REQUIREMENT: When the line containing "Task: Click the 【起司入油吊飾】湯姆傑利 title" appears in the data below, begin copying there and stop only after the line containing "Click Benko, Vladimir name cell".

RECORDS TO USE:

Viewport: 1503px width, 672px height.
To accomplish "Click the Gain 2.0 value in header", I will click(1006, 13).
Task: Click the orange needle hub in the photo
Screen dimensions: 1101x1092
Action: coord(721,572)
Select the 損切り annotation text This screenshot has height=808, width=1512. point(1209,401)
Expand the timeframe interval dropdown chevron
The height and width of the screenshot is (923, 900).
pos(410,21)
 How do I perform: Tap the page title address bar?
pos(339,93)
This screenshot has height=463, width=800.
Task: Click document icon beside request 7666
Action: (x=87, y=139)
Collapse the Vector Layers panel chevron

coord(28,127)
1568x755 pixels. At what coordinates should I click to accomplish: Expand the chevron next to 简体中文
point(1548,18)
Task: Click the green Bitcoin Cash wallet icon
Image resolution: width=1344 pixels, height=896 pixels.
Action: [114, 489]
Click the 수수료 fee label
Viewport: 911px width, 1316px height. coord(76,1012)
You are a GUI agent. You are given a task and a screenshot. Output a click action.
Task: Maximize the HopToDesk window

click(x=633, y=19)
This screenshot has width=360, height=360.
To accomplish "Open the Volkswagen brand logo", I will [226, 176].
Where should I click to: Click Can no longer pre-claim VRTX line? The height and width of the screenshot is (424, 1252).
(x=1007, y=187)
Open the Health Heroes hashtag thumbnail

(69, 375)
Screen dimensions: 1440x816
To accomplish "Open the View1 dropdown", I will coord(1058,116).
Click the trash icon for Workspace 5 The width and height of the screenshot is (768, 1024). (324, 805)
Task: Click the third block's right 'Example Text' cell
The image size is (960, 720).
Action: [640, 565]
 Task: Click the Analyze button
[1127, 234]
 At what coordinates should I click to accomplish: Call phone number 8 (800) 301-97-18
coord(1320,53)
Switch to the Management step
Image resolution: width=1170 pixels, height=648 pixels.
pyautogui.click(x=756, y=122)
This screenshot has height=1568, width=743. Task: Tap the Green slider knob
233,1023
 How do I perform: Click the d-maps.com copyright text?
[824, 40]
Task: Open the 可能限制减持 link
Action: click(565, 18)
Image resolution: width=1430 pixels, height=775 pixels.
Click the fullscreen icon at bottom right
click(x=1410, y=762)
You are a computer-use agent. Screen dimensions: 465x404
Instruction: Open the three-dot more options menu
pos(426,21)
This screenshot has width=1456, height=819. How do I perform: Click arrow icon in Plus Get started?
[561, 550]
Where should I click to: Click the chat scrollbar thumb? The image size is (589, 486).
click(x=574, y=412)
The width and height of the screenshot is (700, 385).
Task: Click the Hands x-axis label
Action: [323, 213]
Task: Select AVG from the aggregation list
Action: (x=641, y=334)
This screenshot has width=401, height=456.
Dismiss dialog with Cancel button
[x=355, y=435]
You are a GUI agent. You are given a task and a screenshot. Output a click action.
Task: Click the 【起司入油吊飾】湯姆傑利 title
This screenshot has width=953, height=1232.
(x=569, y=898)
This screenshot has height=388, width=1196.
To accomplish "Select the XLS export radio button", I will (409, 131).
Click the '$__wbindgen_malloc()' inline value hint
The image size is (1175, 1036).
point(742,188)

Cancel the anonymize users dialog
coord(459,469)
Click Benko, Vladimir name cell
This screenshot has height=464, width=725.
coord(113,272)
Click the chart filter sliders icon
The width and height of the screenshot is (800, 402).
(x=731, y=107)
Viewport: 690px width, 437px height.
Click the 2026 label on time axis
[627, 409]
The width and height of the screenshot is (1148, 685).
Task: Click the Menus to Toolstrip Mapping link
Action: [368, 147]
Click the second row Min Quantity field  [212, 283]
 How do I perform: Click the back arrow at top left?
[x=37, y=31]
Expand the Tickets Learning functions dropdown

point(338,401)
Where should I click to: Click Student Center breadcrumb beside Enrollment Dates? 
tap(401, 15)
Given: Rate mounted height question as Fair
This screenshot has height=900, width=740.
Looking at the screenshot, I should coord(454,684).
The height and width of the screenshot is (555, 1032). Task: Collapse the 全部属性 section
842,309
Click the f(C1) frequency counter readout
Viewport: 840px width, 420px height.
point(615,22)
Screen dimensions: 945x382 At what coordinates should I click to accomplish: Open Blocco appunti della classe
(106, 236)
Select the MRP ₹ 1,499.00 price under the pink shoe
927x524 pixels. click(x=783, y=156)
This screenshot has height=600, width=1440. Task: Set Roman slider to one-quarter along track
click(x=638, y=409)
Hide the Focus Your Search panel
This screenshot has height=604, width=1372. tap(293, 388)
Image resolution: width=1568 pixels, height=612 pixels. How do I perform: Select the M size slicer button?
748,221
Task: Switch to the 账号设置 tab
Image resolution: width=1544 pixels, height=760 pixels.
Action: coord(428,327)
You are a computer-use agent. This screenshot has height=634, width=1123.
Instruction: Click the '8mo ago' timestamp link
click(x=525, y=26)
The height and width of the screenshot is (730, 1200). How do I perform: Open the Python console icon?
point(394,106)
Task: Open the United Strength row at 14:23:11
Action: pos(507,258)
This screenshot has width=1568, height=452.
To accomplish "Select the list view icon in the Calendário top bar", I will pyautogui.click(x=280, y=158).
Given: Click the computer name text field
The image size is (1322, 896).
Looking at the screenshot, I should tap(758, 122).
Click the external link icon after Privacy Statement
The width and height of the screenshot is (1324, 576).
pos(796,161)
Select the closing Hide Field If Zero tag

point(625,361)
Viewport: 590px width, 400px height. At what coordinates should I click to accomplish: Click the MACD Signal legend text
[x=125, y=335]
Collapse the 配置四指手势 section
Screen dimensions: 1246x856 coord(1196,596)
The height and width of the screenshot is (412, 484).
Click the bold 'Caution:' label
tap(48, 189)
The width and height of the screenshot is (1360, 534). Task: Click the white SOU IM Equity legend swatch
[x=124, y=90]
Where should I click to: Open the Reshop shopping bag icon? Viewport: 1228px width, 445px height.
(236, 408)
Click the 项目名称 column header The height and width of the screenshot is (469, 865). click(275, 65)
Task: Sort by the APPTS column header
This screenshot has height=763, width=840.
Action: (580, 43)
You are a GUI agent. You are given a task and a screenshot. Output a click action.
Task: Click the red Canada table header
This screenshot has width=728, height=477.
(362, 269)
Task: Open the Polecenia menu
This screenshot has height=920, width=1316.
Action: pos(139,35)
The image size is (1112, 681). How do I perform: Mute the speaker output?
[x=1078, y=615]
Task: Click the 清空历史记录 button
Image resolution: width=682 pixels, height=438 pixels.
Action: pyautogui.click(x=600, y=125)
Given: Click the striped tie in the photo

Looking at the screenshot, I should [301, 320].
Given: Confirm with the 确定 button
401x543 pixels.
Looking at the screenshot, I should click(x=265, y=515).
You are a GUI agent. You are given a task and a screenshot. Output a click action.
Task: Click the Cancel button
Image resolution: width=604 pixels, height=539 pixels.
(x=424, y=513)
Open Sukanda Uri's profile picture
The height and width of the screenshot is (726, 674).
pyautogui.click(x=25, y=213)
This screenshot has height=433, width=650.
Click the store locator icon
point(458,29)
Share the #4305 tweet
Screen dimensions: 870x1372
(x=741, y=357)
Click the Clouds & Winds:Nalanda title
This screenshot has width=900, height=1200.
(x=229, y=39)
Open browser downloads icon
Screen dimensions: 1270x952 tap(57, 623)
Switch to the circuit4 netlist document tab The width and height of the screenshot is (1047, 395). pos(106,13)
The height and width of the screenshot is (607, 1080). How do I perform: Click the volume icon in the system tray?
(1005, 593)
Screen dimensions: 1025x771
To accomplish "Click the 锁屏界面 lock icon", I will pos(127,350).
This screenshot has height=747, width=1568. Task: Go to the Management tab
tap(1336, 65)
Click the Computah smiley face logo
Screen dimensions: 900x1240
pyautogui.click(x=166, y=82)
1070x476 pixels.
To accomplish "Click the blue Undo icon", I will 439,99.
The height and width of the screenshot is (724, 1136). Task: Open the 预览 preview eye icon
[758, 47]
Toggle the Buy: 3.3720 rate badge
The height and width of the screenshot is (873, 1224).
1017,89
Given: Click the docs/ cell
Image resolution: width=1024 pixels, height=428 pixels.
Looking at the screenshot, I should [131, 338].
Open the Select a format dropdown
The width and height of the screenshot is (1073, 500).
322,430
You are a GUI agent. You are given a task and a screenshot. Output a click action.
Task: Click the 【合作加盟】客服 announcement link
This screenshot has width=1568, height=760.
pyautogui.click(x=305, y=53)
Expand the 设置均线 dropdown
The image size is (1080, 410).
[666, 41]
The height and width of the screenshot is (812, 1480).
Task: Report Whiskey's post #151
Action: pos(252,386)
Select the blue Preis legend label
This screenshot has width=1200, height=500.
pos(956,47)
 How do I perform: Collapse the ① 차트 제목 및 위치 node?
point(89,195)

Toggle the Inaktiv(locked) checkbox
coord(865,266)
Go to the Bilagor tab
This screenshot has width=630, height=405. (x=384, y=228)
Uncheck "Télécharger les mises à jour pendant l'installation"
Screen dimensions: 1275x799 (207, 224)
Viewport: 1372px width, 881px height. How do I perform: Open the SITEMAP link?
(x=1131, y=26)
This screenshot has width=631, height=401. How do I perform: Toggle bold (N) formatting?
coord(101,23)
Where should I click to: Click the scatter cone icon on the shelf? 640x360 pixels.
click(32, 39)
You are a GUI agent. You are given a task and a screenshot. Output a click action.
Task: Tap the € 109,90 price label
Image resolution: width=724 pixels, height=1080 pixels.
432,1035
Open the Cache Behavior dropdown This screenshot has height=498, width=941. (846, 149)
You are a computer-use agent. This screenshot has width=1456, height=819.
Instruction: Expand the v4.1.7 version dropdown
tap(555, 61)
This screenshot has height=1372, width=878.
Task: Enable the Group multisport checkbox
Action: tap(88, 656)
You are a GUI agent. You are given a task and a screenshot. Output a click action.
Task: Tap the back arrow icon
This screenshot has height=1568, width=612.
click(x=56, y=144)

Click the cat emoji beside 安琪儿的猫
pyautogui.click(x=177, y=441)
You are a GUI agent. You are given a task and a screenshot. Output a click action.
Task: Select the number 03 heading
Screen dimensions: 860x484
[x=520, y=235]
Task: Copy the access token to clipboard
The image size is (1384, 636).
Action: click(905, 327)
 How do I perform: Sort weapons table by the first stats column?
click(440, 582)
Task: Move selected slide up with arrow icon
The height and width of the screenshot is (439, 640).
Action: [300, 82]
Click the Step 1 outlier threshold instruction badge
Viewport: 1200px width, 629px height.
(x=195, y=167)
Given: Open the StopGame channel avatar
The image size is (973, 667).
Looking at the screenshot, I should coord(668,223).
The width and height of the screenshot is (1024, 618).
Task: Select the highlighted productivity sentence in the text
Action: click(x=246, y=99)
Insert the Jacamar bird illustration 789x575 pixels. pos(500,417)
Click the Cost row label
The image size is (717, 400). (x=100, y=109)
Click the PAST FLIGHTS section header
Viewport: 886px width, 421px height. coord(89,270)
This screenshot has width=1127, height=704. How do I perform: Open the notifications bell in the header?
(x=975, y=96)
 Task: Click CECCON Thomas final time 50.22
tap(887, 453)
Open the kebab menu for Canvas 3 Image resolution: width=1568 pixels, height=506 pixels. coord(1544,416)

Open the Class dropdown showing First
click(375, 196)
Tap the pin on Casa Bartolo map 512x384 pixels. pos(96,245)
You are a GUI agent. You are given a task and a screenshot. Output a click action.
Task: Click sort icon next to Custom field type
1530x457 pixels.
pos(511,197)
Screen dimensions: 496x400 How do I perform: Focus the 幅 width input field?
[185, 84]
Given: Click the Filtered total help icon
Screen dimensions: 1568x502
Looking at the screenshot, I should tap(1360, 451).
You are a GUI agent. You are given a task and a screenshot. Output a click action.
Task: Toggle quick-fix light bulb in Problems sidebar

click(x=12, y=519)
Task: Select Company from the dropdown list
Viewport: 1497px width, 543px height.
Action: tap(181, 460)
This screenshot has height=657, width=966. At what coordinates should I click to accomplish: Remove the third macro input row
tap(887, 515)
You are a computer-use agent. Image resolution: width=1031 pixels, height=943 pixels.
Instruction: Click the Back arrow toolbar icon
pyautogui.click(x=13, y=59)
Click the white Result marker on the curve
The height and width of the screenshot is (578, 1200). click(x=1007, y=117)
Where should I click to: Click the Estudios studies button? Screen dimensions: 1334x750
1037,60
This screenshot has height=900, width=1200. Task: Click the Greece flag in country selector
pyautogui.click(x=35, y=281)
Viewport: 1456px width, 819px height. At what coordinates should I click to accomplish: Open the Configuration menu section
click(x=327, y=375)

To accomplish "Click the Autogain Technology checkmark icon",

TASK RESPONSE:
Task: Click the 【起司入油吊飾】湯姆傑利 title
This screenshot has width=953, height=1232.
(x=569, y=898)
This screenshot has height=388, width=1196.
To accomplish "Select the XLS export radio button", I will (409, 131).
Click the '$__wbindgen_malloc()' inline value hint
The image size is (1175, 1036).
point(742,188)

Cancel the anonymize users dialog
coord(459,469)
Click Benko, Vladimir name cell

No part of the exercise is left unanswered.